GOAL OF THE EXERCISE: Extract every line from the records below that contains the word "Enter".

###

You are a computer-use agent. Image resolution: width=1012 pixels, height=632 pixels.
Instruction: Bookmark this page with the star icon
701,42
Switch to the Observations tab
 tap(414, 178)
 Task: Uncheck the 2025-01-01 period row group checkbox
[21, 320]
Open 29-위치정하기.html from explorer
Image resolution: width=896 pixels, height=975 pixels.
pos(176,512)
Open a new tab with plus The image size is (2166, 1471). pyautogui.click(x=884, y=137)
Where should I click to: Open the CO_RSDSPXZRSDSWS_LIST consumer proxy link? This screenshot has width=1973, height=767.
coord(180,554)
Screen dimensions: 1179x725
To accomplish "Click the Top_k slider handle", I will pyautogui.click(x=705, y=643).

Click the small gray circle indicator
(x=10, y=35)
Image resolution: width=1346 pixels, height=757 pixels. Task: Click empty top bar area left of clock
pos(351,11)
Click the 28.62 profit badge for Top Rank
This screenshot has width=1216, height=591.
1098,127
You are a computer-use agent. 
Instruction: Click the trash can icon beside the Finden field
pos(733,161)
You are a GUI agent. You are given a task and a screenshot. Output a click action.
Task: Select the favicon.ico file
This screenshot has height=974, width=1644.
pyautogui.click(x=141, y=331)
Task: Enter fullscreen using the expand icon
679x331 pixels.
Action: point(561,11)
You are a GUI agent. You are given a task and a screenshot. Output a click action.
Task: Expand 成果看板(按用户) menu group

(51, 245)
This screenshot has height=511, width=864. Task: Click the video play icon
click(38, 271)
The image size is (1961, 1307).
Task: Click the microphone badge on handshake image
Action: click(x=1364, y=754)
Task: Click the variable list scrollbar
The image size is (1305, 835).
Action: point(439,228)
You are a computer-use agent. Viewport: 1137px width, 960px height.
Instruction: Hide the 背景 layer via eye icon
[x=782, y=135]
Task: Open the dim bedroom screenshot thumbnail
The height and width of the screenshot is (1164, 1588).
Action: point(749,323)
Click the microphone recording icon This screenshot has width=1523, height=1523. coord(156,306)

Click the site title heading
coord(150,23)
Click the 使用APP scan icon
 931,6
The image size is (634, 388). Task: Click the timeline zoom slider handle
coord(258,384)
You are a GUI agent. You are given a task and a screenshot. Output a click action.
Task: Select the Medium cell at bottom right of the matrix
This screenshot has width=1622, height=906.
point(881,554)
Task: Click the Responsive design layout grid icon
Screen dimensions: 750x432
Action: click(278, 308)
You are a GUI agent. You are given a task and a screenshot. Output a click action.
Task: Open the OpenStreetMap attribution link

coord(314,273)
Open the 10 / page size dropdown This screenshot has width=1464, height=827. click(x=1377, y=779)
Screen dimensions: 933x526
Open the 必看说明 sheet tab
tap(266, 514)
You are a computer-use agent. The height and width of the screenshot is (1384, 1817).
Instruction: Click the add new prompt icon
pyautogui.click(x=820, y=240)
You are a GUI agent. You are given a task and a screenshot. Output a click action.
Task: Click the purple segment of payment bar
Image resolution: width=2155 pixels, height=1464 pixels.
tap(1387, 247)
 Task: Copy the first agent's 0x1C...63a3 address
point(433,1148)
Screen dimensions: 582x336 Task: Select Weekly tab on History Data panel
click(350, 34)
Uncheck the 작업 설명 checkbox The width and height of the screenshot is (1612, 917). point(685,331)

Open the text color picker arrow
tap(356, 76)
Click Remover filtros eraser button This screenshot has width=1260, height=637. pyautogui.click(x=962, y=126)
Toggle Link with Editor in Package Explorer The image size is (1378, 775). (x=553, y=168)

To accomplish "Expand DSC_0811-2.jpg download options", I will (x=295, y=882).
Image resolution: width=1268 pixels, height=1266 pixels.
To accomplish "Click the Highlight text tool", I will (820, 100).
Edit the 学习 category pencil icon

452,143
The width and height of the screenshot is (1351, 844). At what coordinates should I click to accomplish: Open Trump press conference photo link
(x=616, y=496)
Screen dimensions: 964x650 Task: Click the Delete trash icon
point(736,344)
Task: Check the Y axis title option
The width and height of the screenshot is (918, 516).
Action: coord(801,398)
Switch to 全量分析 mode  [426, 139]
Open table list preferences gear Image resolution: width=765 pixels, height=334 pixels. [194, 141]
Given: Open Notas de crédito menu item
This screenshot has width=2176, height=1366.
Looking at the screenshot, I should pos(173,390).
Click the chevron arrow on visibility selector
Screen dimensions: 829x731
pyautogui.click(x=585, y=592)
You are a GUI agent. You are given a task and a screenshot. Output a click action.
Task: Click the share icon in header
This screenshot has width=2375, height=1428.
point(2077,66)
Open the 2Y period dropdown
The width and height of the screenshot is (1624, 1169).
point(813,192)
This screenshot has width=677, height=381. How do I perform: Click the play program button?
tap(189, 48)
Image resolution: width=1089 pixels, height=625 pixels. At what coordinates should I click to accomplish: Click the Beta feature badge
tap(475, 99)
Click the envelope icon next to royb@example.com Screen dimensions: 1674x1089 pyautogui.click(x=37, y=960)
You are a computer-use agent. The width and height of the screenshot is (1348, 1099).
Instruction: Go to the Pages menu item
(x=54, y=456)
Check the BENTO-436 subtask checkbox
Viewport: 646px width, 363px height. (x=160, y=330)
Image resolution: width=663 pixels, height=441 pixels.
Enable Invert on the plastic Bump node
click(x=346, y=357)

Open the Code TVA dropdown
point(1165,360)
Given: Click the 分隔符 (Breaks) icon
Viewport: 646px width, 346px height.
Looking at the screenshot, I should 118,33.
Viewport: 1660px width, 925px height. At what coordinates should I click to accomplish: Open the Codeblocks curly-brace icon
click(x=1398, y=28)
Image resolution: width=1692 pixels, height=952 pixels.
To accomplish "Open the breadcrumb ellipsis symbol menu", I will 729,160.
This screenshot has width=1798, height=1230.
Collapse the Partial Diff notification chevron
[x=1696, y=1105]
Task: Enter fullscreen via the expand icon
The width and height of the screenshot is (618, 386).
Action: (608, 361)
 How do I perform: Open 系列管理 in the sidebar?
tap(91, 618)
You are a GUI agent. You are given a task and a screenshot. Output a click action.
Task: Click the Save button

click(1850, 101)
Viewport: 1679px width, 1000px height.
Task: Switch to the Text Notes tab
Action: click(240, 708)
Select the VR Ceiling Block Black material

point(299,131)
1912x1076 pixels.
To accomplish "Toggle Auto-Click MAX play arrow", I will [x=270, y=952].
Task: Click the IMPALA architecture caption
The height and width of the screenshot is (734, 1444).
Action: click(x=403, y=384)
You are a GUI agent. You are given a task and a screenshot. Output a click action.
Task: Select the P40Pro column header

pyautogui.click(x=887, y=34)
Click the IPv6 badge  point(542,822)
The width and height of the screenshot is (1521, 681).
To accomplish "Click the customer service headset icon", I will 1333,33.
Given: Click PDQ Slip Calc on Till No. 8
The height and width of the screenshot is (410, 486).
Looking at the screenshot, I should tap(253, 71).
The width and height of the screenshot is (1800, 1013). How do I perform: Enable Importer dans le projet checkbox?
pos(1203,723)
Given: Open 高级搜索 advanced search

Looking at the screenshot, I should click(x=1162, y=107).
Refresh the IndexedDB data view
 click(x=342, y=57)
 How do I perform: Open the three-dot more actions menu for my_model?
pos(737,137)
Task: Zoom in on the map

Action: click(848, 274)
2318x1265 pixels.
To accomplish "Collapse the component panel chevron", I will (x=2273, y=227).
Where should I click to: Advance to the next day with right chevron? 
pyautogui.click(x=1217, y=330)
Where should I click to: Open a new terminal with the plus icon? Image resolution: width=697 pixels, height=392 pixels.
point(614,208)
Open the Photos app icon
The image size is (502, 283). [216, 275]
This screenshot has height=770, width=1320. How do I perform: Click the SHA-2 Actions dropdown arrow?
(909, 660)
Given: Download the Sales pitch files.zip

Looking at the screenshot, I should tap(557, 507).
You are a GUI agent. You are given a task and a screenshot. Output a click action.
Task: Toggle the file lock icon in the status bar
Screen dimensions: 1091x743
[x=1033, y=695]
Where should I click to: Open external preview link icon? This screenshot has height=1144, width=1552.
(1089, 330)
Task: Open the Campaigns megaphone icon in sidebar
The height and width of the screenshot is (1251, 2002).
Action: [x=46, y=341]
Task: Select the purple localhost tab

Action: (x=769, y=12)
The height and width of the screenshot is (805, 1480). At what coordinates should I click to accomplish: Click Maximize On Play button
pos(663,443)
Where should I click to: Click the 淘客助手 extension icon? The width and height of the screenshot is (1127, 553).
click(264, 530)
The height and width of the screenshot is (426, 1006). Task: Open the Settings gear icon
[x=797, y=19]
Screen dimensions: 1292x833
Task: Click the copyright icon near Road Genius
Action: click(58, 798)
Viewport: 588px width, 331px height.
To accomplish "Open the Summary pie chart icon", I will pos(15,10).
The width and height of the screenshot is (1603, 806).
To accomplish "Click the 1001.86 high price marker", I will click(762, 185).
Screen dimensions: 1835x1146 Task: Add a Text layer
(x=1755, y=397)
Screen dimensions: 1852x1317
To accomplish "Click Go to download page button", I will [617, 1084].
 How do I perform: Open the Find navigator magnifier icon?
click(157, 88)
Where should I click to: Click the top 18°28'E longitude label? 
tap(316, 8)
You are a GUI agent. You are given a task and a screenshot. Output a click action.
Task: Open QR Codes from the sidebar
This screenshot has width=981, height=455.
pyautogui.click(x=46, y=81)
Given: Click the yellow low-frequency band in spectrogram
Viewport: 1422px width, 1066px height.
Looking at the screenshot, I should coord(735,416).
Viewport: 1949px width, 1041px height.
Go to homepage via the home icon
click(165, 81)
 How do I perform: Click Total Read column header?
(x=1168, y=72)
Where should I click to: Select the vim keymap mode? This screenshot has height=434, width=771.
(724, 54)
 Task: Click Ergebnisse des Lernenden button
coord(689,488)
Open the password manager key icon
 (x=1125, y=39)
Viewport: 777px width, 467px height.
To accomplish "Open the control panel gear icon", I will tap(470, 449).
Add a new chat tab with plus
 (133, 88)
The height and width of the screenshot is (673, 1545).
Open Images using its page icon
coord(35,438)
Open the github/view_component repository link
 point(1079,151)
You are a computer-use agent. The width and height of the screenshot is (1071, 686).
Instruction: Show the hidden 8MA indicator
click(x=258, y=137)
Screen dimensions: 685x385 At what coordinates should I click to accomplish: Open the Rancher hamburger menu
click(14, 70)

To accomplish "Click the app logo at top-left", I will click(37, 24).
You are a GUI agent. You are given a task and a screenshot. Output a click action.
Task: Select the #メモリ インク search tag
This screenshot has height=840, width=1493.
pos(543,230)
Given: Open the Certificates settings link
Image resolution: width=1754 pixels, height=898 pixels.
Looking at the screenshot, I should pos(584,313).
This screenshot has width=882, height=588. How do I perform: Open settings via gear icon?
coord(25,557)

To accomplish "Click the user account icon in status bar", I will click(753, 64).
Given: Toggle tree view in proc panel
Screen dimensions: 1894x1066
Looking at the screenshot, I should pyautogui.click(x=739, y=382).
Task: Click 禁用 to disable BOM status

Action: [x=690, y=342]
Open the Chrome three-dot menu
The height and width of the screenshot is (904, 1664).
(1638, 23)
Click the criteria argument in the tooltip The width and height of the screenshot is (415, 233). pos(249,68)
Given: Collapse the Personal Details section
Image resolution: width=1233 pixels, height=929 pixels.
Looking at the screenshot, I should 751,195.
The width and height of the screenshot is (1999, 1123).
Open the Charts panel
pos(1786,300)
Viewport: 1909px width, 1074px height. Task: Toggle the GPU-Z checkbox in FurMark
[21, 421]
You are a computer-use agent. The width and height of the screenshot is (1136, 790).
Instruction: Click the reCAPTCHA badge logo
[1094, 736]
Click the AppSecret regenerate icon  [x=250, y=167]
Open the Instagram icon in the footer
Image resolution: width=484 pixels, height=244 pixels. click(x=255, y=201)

###

SOLUTION TO THE EXERCISE:
Task: Enter fullscreen using the expand icon
Task: Enter fullscreen via the expand icon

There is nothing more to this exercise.